Observing users interacting with your product or discussing their needs, problems, or desires can be incredibly impactful for building a successful product. I’m sure you know it and already doing it. But do you do it regularly? Do you involve your team in this process? How often do you present the insights?

Actions speak louder than words. There’s no substitute for actually seeing your users in action. Let’s be honest. No one pays attention to lengthy reports with dense paragraphs and slides. People’s attention spans are so short these days that you need to approach sharing information about your users and involving the team as if you are an internal community or event manager.

Frequency in the discovery process is key to generating insights regularly and keeping the ‘content machine’ moving:

At a minimum, weekly touchpoints with customers
By the team building the product
Where they conduct small research activities
In pursuit of a desired outcome

Teressa Torres about continuous discovery

Invite your teammates to the interviews

There are many reasons why you should involve your teammates and especially engineers, in the discovery process:

  • They will hear different insights because they have different perspectives.
  • They will help you test the idea in numerous ways, from building a prototype to provident necessary data.
  • They will challenge you by asking discomforting questions.
  • They will bring an analytical mindset to your product experiments
  • Delivery goes smoother when your teammates participate in the discovery process because they already have the context and knowledge of the user.

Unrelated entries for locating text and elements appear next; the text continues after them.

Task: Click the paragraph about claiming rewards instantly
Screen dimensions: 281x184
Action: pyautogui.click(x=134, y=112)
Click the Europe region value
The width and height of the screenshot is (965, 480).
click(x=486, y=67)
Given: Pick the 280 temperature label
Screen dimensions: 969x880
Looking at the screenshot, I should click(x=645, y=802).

And lastly, as Marty Cagan said in his book Inspired:

If you’re just using your engineers to code, you’re only getting about half their value.

And personally, I think it relates to every role in the product team and company.

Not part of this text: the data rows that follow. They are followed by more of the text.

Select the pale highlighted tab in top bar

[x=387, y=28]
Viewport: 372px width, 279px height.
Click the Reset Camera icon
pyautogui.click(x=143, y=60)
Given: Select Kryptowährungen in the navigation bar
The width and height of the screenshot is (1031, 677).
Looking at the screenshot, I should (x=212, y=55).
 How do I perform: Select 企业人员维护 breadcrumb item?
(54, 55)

With this in mind, invite your teammates to join in whenever you have any activities involving users, such as user interviews, user tests, or focus groups. Once a session is confirmed, post a message in your team’s internal communication tool with the dates and times, and ask who would like to join. Let them know they don’t need to do anything specific — they can listen and observe.

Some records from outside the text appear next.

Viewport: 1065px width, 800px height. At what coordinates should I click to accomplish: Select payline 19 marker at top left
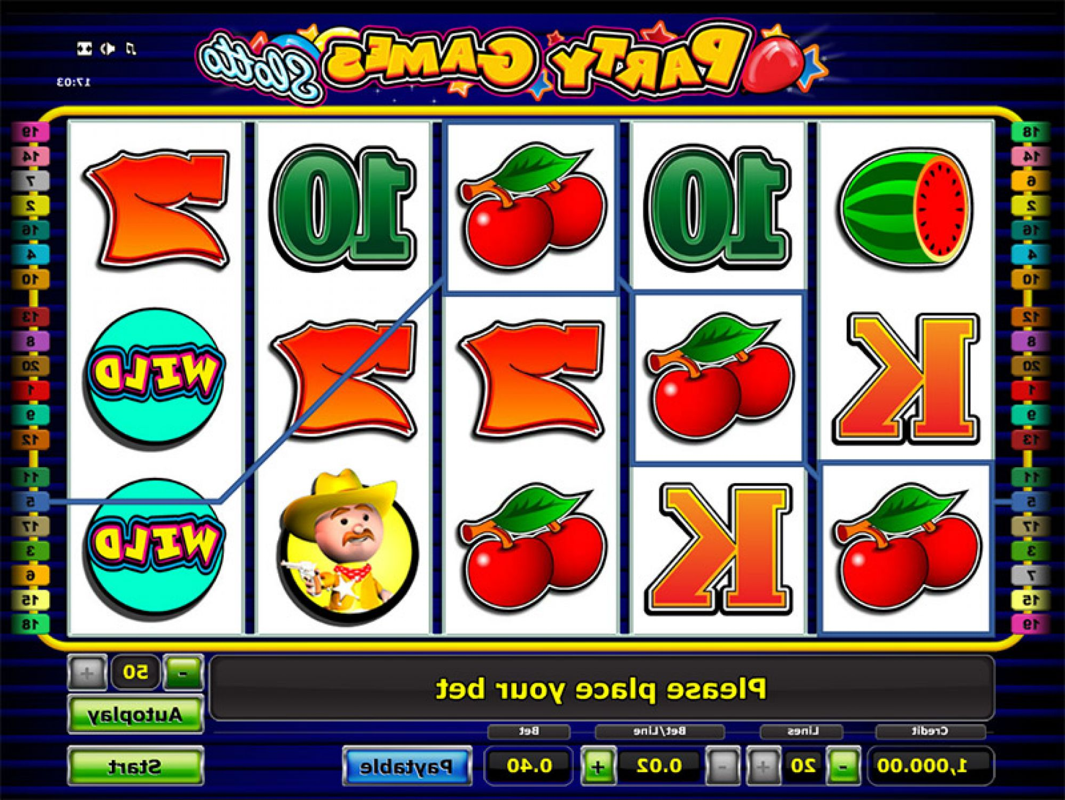coord(31,132)
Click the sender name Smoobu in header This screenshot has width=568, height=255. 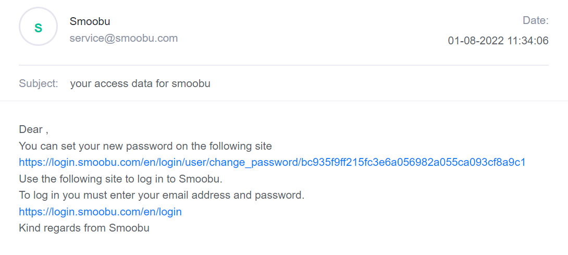coord(90,21)
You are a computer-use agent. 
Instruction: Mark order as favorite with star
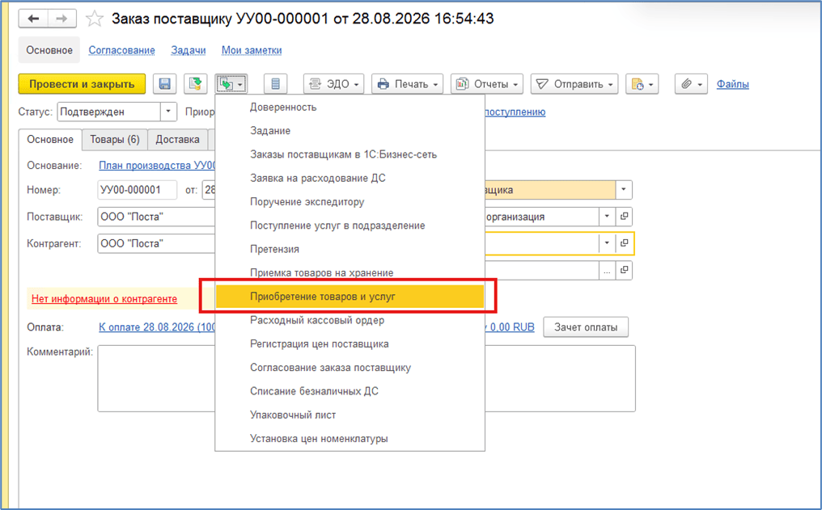pos(95,19)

Some people don’t want to participate in these activities; interestingly, these are usually the people who can have the most significant impact from observing users. If you encounter a teammate who is hesitant to join in, contact them directly. Explain to them the significance of such activities and emphasize how enjoyable watching others discuss or interact with your product can be.

Tip #1. The ideal number of participants in the interview

When it comes to user interviews, it’s generally recommended to limit the number of additional participants to no more than two. However, in my experience, I prefer to have just one extra person present to avoid distracting the user. Interviews can already be quite stressful for people, and being 1-on-1 with someone can be overwhelming enough, let alone with two additional individuals. Moreover, having two people on the call who remain silent can feel a bit awkward.

Tip #2. How to interview with your teammates

During an interview with other teammates, I have a few rules that I like to follow. 1) one person leads the interview; 2) If another person has questions during the interview, they should send them privately in Slack to avoid disrupting the flow; 3) at the end of the interview, I allocate time for other participants to ask questions.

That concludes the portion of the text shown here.